Records supplied Start Marker
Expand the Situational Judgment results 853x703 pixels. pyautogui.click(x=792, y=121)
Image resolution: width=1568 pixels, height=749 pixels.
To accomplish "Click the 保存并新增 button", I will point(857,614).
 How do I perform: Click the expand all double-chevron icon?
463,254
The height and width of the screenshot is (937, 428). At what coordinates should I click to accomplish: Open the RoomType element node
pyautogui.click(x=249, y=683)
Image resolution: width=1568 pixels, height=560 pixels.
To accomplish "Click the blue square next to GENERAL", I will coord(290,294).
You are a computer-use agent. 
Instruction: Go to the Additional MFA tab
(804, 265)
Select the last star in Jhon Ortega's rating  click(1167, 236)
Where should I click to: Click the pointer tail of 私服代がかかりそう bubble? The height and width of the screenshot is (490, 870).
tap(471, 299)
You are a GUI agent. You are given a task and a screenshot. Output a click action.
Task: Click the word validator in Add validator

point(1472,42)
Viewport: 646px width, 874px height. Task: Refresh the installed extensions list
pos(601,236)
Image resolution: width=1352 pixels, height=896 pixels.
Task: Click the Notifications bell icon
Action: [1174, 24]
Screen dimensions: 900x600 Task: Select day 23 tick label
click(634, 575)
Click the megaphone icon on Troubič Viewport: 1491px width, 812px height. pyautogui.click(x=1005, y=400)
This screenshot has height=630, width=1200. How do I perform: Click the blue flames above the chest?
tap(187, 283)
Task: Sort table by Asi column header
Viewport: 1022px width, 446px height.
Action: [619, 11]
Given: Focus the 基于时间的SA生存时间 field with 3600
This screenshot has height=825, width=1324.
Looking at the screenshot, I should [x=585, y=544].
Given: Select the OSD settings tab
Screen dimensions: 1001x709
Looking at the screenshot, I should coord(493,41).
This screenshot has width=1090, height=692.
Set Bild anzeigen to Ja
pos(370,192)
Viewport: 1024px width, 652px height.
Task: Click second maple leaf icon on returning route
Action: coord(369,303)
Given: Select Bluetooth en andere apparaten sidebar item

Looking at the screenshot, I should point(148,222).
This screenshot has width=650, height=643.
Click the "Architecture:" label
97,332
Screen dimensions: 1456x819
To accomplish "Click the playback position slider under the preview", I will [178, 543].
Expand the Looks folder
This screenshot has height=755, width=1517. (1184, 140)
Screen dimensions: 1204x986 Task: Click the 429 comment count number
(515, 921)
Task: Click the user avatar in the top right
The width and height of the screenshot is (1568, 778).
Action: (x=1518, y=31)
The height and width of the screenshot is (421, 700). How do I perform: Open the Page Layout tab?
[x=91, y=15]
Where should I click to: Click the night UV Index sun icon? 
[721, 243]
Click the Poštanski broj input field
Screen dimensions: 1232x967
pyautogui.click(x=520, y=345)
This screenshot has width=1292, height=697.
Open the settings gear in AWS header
Records supplied End Marker
Instructions for the task: Lines that contain "will" are to be copied from the records above.

Output of the exercise:
To accomplish "Click the 保存并新增 button", I will point(857,614).
To accomplish "Click the blue square next to GENERAL", I will coord(290,294).
To accomplish "Click the playback position slider under the preview", I will [178, 543].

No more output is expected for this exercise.